L'ouvrage, quant à lui, est le produit d'un double atelier : l'un centré sur l'espace ibérique tenu à Vienne (Medieval Research of the Austrian Academy of Sciences in Vienna) et intitulé « Bible and Historiography in Transcultural Iberian Studies, 8th-12th c. », entre 2015 et 2019. L'autre est intitulé du nom même de l'article de Stefan Donecker en 2018, publié dans le Journal of Transcultural Medieval Studies, puisque le titre du volume est exactement le même que celui de l'article. Il s'agit d'une session tenue à Leeds, IMC, en 2018. L'ouvrage dont il est question se compose de sept articles avec une vaste introduction. Il est structuré en trois parties géographiquement distinguées : 1. Le monde ibérique (3 articles) ; 2. L'Europe dans ses liens avec l'Orient (2 articles) ; 3. Le monde baltique (2 articles). L'idée est bien de mesurer l'importance du texte biblique dans les différentes cultures de la vaste Europe médiévale, confrontée à ses frontières (sud ibérique, frontières orientales, frontières baltiques). Comment la Bible est-elle alors lue, interprétée, réemployée, pliée pour rendre compte des besoins que la rencontre transculturelle suscite ?

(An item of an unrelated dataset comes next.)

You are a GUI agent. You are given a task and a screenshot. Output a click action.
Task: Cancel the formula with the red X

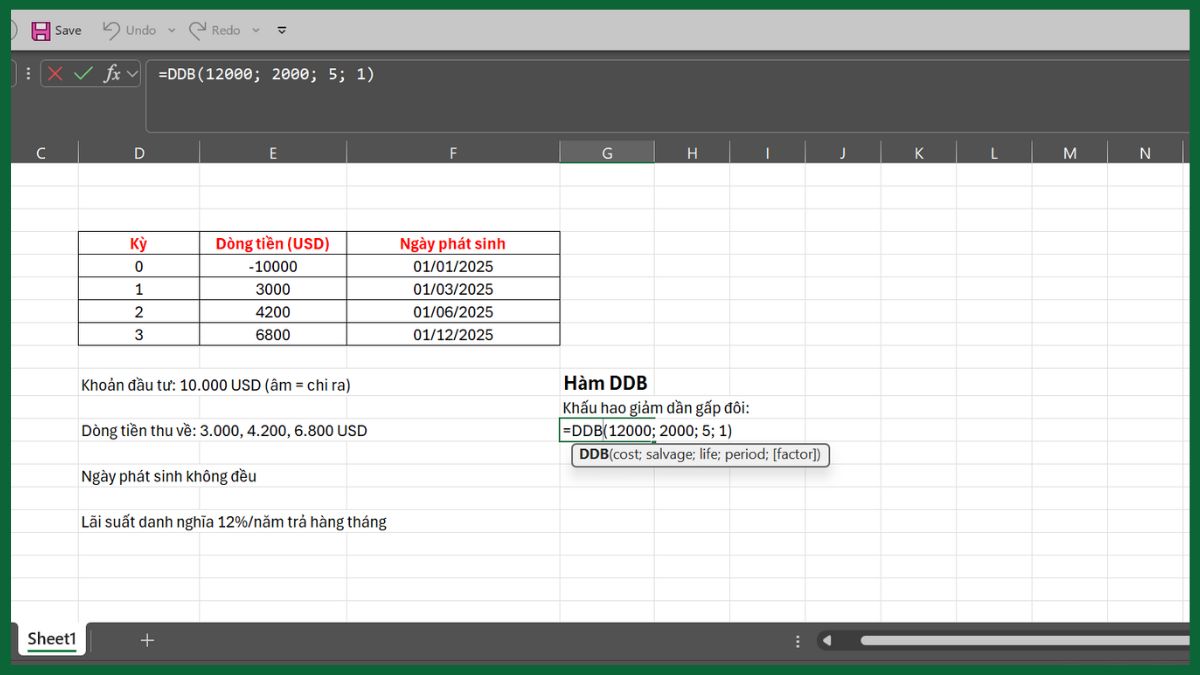57,74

En affirmant que la Bible est elle-même un produit de la transculturalité, en permanentes traductions et dialogues interreligieux, les auteurs du volume redisent que la Bible est « perhaps the biggest globalizing book project of Antiquity and the Middle Ages » (29). D'où l'importance d'étudier ses usages et ses réemplois dans les textes contemporains ou dans les traditions historiques, prophétiques, eschatologiques (M. Tischler). Eulàlia Vernet i Pons dans une présentation de la Bible de Vic (1268) rappelle à quel point les gloses exégétiques, issues souvent de la Glossa ordinaria, sont fortement dépendantes de la version hébraïque de la Vulgate de Jérôme et du correctorium parisien : elles s'avèrent un outil philologique nécessaire dans les controverses avec les Juifs en Catalogue, au XIIIe siècle.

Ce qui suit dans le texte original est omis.